# GIGABYTE GA-P31-DS3L Problem??



## The Scarecrow (Mar 21, 2007)

Hi guys.
Has anyone known of a problem with a GIGABYTE GA-P31-DS3L motherboard.
Ill explain......If i can.
I have a E2180 left standard OR with a good stable overclock.
My gfx card is a 9600gt i can overclock it to 740/1850/1000 with NO problem ( ATItools no worries.)

Problem is when i benchmark with Aquamark 3 OR 3dmark 06 ,it scores the same wheather i OCed the GPU or not....Scores are better when i OC my CPU.........BUT throw in a OCed GPU and its no different???
Am i making sence??

Please help.


----------



## linderman (May 20, 2005)

yeah your GPU has alot more muscle than your cpu ...............


the E2180 is not for gamers or benchmark folks ................. that cpu was meant for internet surfing machine / office doe-doe machine (nothing heavy or task demanding)

your cpu overclocked cant match the ability of your grafix card at stock settings ....... therefore overclocking your vid card amounts to nothing gained .................

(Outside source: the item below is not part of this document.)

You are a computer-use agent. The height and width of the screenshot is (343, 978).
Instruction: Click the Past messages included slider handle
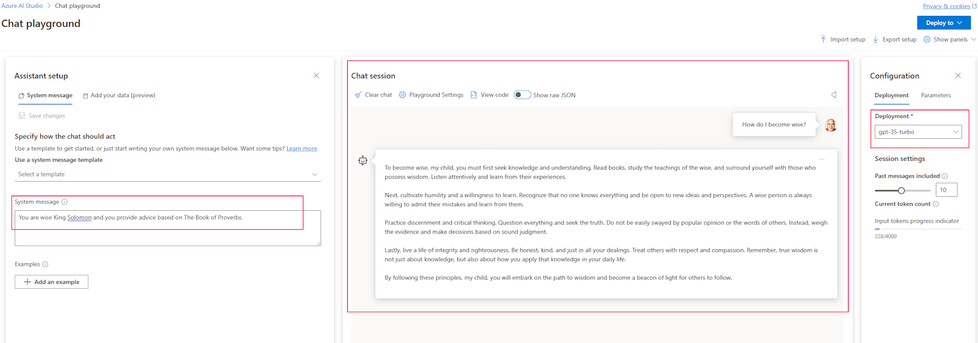pos(901,190)

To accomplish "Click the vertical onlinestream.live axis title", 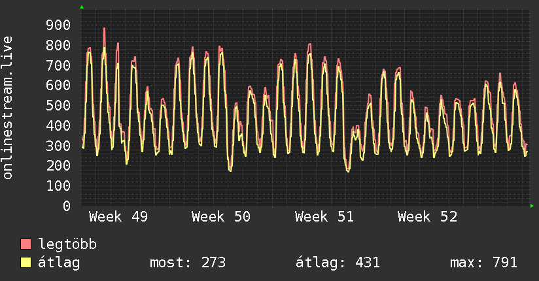I will coord(8,108).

sorry to rain on your parade ................. :wink:


----------



## The Scarecrow (Mar 21, 2007)

Thanks for the info. ..............Hopefully be getting a Phenom II 940 BE upgrade with a Gigabyte GA-MA770-DS3 Motherboard AMD PhenomFX Socket AM2+ AMD 770 ATX RAID Gigabit Ethernet * Will Support AM3 CPU * Breath.... Motherboard for my birthday soon.

Cheers


----------



## The Scarecrow (Mar 21, 2007)

*Re: SOLVED GIGABYTE GA-P31-DS3L Problem??*

So thats, that then.


----------